THOUSANDS of radiology images, including breast screenings, of Dorset patients have been accidentally deleted.

University Hospitals Dorset (UHD) has insisted implications to patients are “very low” after the Echo discovered approximately 5,000 health images taken during a period in 2019 were wiped during a routine archive process.

Images lost include 214 clinical mammograms – an NHS breast screening check using X-rays to look for cancers. Another proportion of the around 5,000 images were test or duplicate images, while some were scans from different hospitals.

The accidental deletion occurred between April and July this year while the images were in the process of being archived.

Dorset Echo: A mammogram screeningA mammogram screening

UHD has stressed the images were simply deleted from their system and that no hacking or breach of the archive system took place. As such, there is no exposure of any personal or identifiable data associated with the images.

Due to the images being from 2019, UHD says many of the patients affected will have had subsequent and more up to date images taken amid ongoing treatment which have not been deleted.

Ruth Williamson, acting chief medical officer, said: “At University Hospitals Dorset, our older radiology images, including mammograms, are regularly archived into long term storage.

“Unfortunately, in a very rare event, a number of images from a brief period in 2019 were accidentally deleted by the system during this moving process.

“Measures have since been put in place to ensure this does not happen again. We have a record of appointments and the outcomes of the reports from the deleted images from this time. Personal information from our patients remains secure and images from prior to and after this period in 2019 are not affected.

Dorset Echo: The Dorset Breast Screening Unit is run by Poole HospitalThe Dorset Breast Screening Unit is run by Poole Hospital (Image: Newsquest)

“University Hospitals Dorset has a culture of openness and honesty and we will be contacting patients who have been identified as being affected by their images being deleted to update them and to reassure them that adverse implications for them are very low.”

NHS England and NHS Improvement has been informed.

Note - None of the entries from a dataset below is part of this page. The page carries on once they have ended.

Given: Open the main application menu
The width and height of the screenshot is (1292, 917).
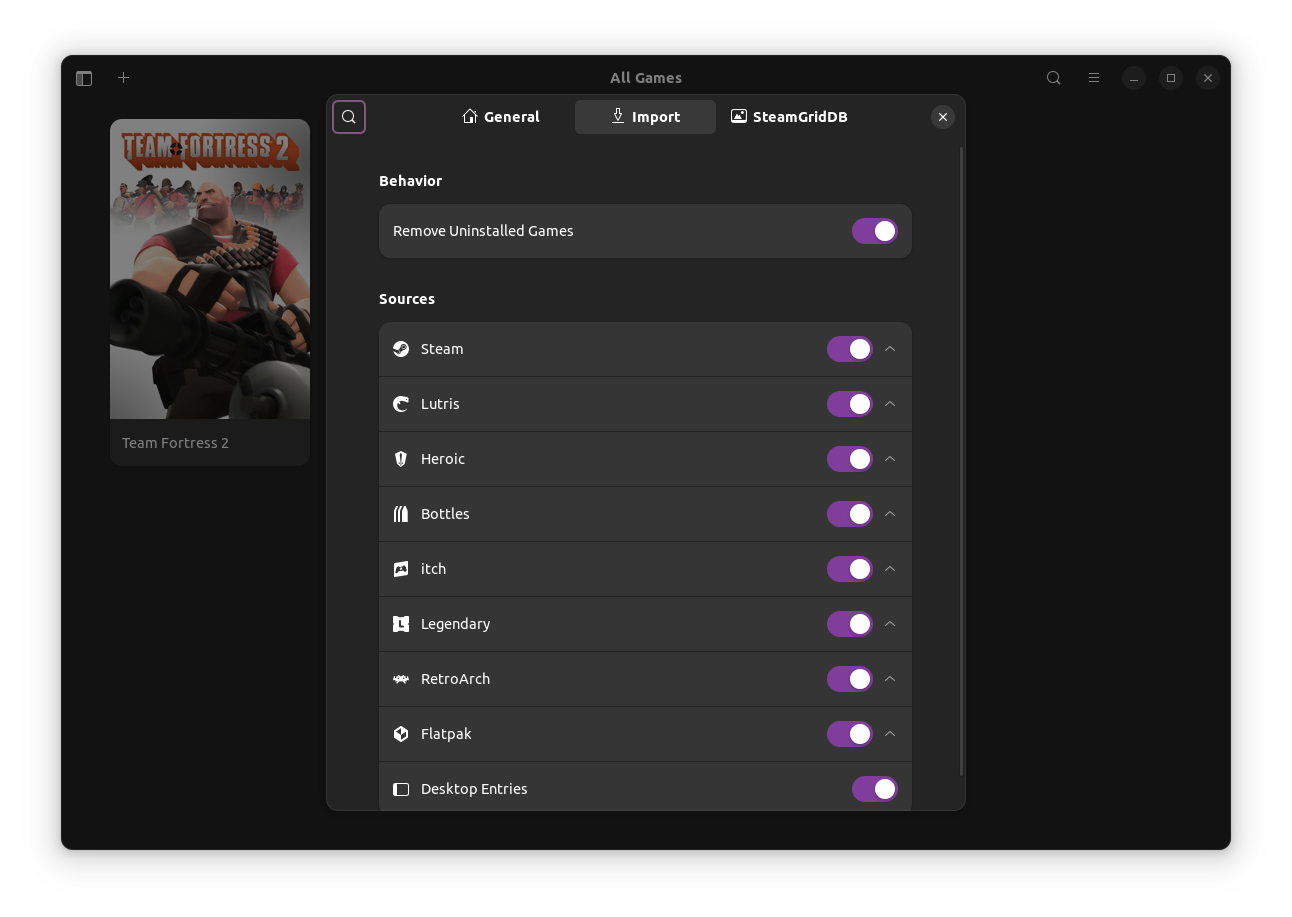Looking at the screenshot, I should [x=1093, y=77].
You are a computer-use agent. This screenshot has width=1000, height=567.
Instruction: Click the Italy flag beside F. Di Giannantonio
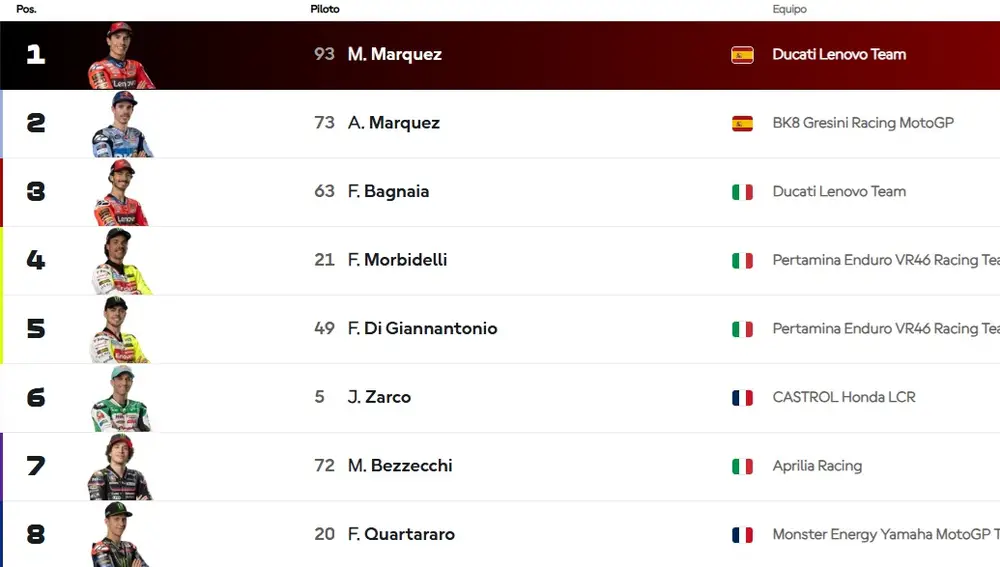pyautogui.click(x=742, y=329)
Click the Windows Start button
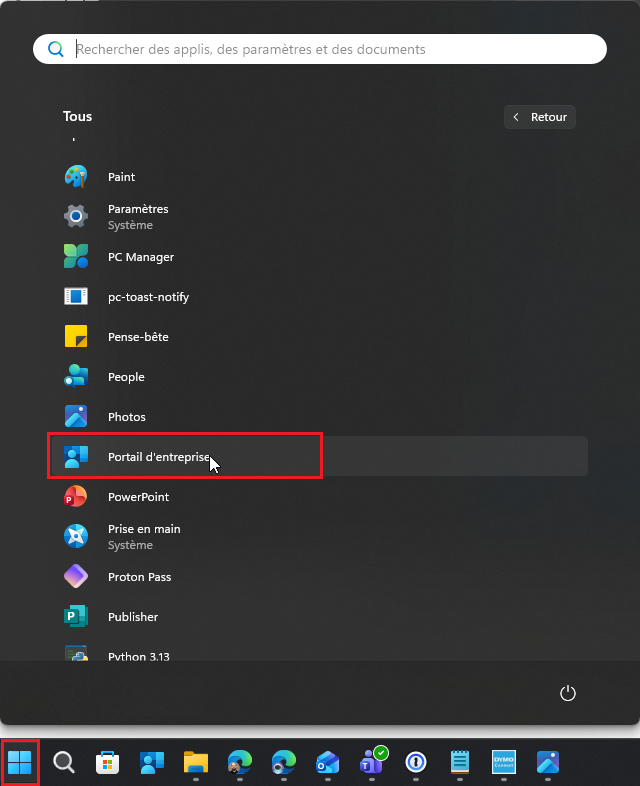Screen dimensions: 640x786 20,763
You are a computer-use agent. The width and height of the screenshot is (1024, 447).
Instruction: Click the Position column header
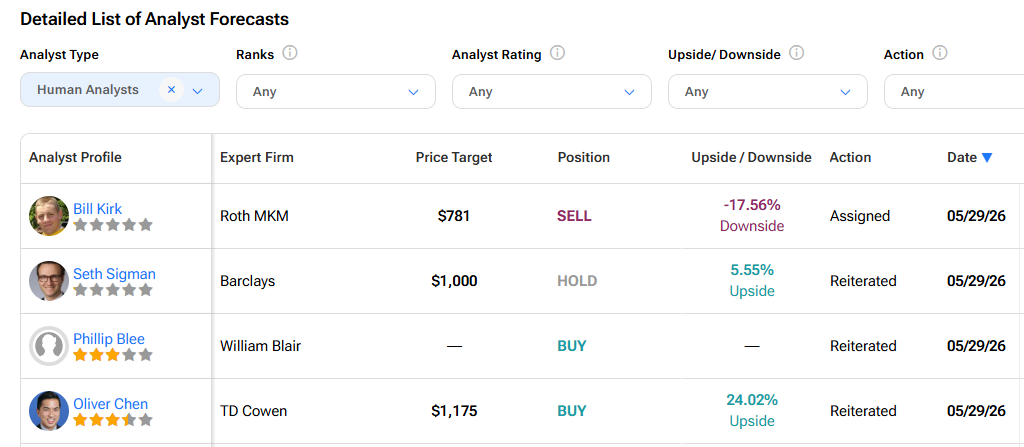[x=584, y=157]
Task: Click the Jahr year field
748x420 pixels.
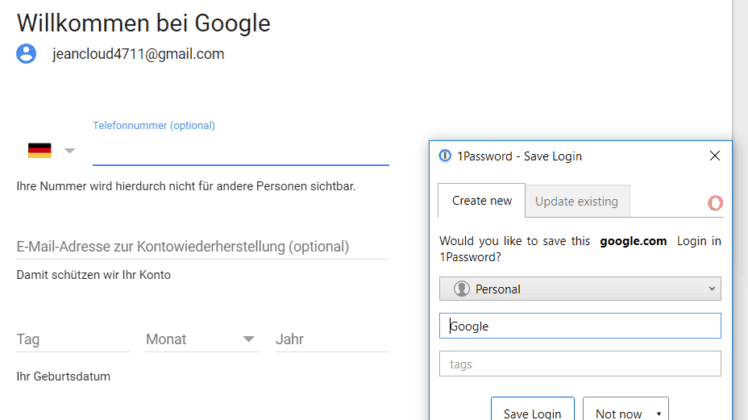Action: (x=332, y=339)
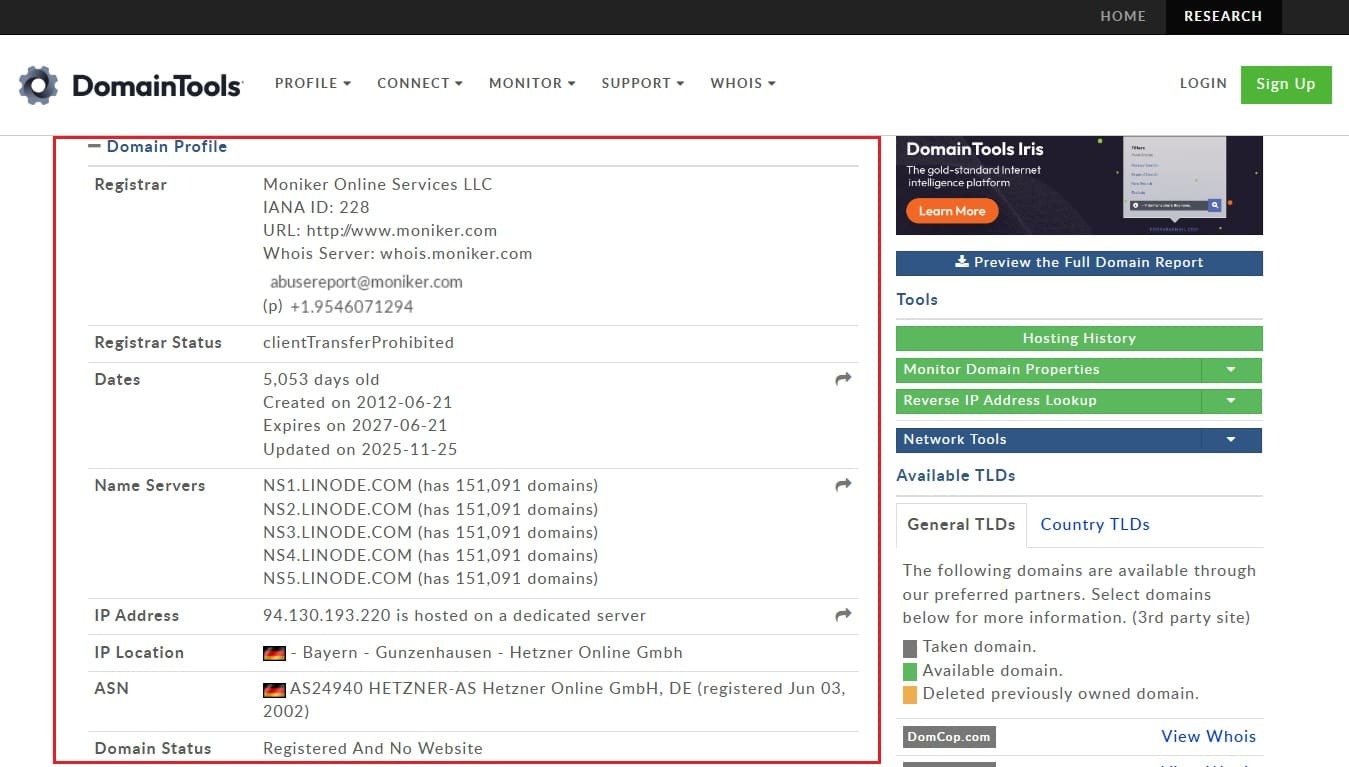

Because there was no exposure of personal identifiable data or risk to any individuals affected, the incident has not been reported to the Information Commissioners Office.

An NHS England South West spokesperson said: “We are working with University Hospitals Dorset to address the event where a series of images were accidently deleted.

“Liaising with clinical colleagues at the trust, we have identified those patients affected and are assured that the clinical risk is extremely low, given that we know the results from every scan even where the image no longer exists. We are also ensuring robust measures are put in place to ensure this does not happen again.”